At the start of the year, Chinese devaluation and capital outflows gave rise to market concerns about an upcoming financial crisis.
A well known billionaire investor said "a hard landing is practically unavoidable," while a foreign commercial bank expected China's GDP growth to nosedive to 3 percent this year, and a think tank put China's economy crashing as the main possible crisis with a far-reaching global impact in 2016.
They were all wrong, of course.
The doom-and-gloom scenarios created headlines but failed to emerge. All the assumptions were false alarms. The country's growth rate this year appears set to hit about 6.7 percent -- beating almost all forecasters' expectations.
The current yuan depreciation due to the strengthening greenback has unsurprisingly given rise to a new round of bearish talk on the Chinese economy.
However, the chances of economic chaos are slim. Stability is high on the agenda for China's economic work next year as the tone of the recently concluded economic work conference suggested.
Of course, market worries about a Chinese economic slump are not groundless. Burdened with debt overhangs, excess capacity, a high-leveraged property market, zombie state-owned enterprises and struggling banks, China is prone to being portrayed as the next victim of a crisis.

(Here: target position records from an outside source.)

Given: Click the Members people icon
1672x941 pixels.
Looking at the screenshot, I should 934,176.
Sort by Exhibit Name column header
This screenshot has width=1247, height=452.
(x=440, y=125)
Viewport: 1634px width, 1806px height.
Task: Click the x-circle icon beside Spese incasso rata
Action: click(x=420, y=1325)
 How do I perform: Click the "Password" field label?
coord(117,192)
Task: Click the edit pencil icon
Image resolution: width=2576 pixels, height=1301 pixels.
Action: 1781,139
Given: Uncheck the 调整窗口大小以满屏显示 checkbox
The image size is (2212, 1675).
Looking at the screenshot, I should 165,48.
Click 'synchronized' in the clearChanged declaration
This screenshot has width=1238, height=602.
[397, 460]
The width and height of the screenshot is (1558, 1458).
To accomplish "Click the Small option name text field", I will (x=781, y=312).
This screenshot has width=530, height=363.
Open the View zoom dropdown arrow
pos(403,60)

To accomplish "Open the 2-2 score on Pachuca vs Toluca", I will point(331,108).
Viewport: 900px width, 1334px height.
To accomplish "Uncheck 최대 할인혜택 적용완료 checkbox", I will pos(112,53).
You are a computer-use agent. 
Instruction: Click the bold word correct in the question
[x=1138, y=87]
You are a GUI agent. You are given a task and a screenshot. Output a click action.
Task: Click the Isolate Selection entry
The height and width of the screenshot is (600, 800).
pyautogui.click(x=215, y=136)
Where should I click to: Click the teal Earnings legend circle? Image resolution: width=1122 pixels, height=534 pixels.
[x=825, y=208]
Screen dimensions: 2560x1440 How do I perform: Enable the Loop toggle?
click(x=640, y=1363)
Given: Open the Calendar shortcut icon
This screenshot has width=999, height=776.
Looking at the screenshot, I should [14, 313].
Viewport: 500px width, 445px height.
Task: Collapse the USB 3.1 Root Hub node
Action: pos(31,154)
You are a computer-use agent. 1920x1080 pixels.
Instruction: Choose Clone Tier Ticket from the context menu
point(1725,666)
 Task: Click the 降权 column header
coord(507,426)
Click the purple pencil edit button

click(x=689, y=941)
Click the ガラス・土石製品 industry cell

Such fears are overblown and based on outdated rationale. China doubters believe there is good reason and related history for the crashing of the Chinese economy, but the world's second largest economy is just too complicated to predict, due to its unique political, social and financial conditions.
Challenges and crises are not the same. The country's successful steps to cool a red-hot property market and keep the yuan stable this year demonstrate that the government has the administrative and financial resources to address imbalances without a disorderly adjustment.
While China's challenges should not be taken lightly, it continues to make encouraging headway on structural adjustments in its real economy, evident from consumption contributing to more than two-thirds of overall growth, and rapid growth in the services sector.
Most importantly, a China imploding is good for no one. China's economic growth contributed to over 25 percent of the world's total GDP. A sharp slowdown in the Chinese economy will send huge tremors across an already-shaky global economy with troubled trade and financial markets. It will not just be a crisis for China, but a crisis for the whole world.
Turbulent markets are favored by speculators, but the odds of a Chinese economic hard landing are so tiny that China economy skeptics would do well to rethink their betting.